KERNEL="eth*", SYSFS{address}="00:0d:60:77:30:91", NAME="private"
and you will get:
[root@pim udev.kay]# cat /proc/net/dev
Inter-| Receive | Transmit
face |bytes packets errs drop fifo frame compressed multicast|bytes packets errs drop fifo colls carrier compressed
lo: 1500 30 0 0 0 0 0 0 1500 30 0 0 0 0 0 0
private: 278393 1114 0 0 0 0 0 0 153204 1468 0 0 0 0 0 0
sit0: 0 0 0 0 0 0 0 0 0 0 0 0 0 0 0 0
blind0: 0 0 0 0 0 0 0 0 0 0 0 0 0 0 0 0
The udevinfo program is also working:
[root@pim udev.kay]# ./udevinfo -a -p /sys/class/net/private
looking at class device '/sys/class/net/private':
SYSFS{addr_len}="6"
SYSFS{address}="00:0d:60:77:30:91"
SYSFS{broadcast}="ff:ff:ff:ff:ff:ff"
SYSFS{features}="0x3a9"
SYSFS{flags}="0x1003"
SYSFS{ifindex}="2"
SYSFS{iflink}="2"
SYSFS{mtu}="1500"
SYSFS{tx_queue_len}="1000"
SYSFS{type}="1"
follow the class device's "device"
looking at the device chain at '/sys/devices/pci0000:00/0000:00:1e.0/0000:02:01.0':
BUS="pci"
ID="0000:02:01.0"
SYSFS{class}="0x020000"
SYSFS{detach_state}="0"
SYSFS{device}="0x101e"
SYSFS{irq}="11"
SYSFS{subsystem_device}="0x0549"
SYSFS{subsystem_vendor}="0x1014"
SYSFS{vendor}="0x8086"
The matching device will be renamed to the given name.

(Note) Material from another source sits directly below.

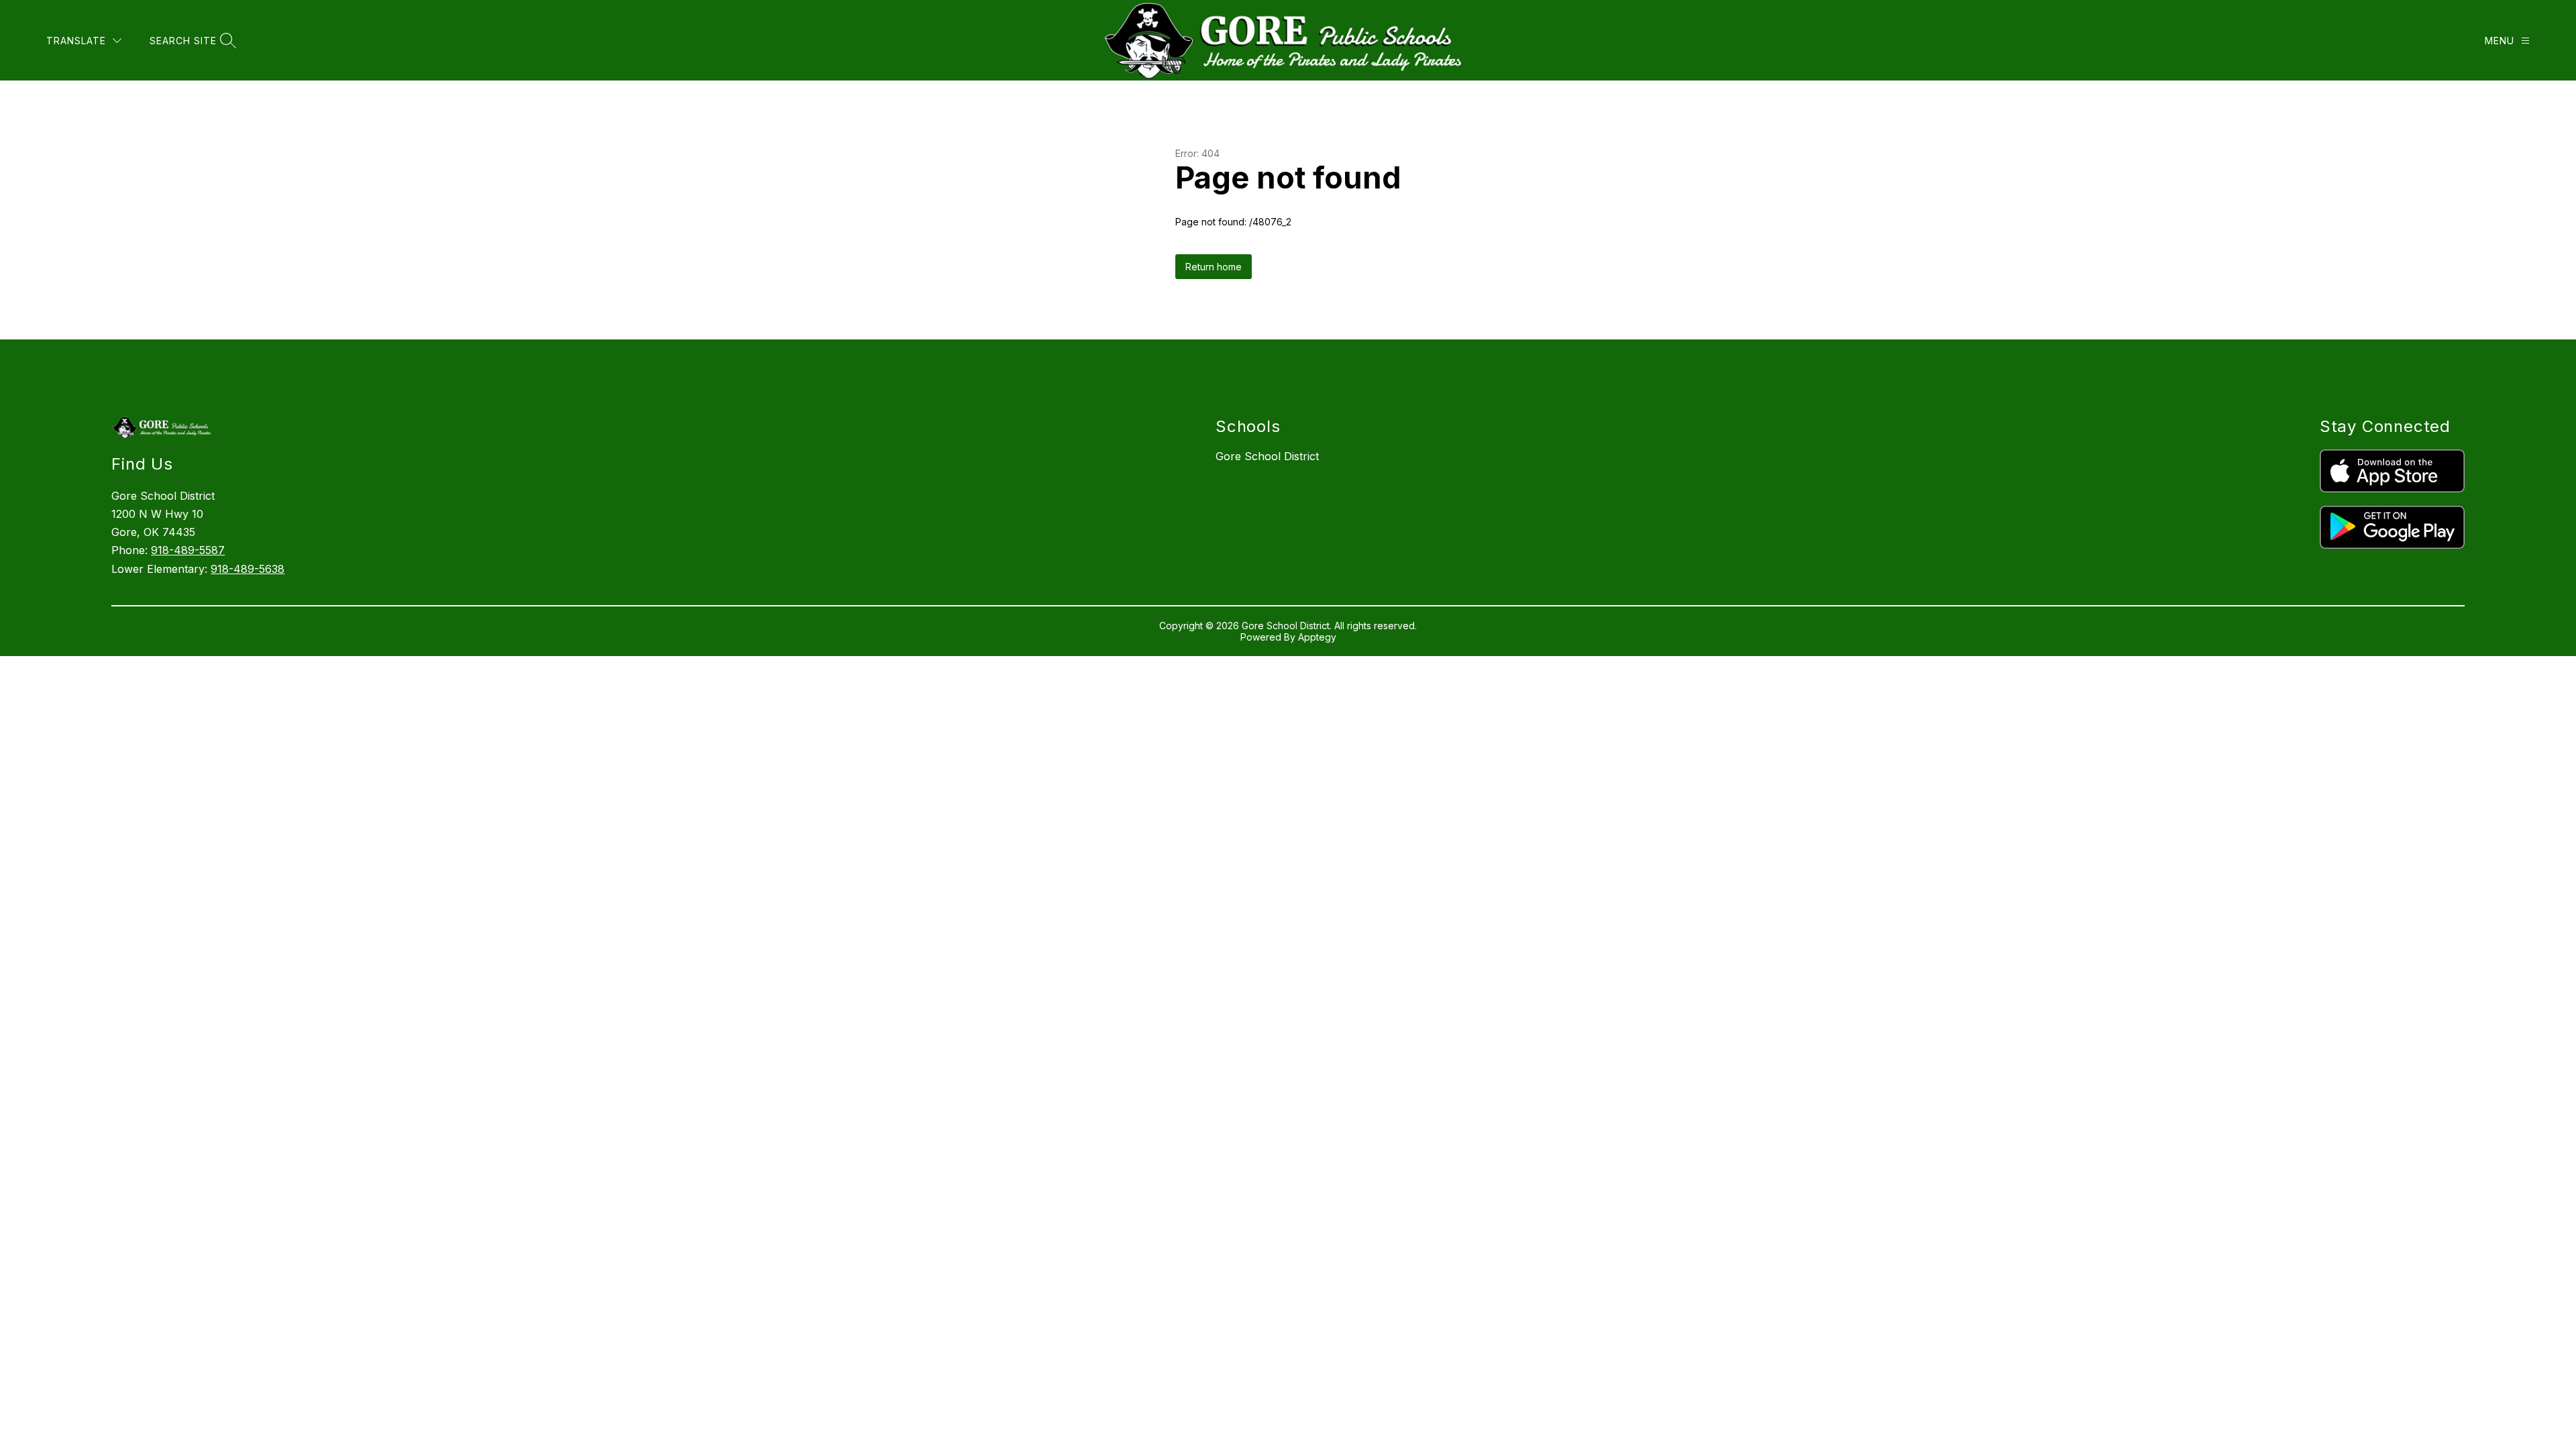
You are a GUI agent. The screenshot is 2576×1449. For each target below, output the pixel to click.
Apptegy (1317, 637)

The device name
will not be put into the udev database, cause the kernel renames the
device and the sysfs name disappears.
I like it, cause it plugs in nicely. We have all the naming features
and sysfs queries and walks inside of udev. The sysfs timing races
are already solved and the management tools are working for net devices
too. nameif can only match the MAC address now. udev can match any sysfs
value of the device tree the net device is connected to.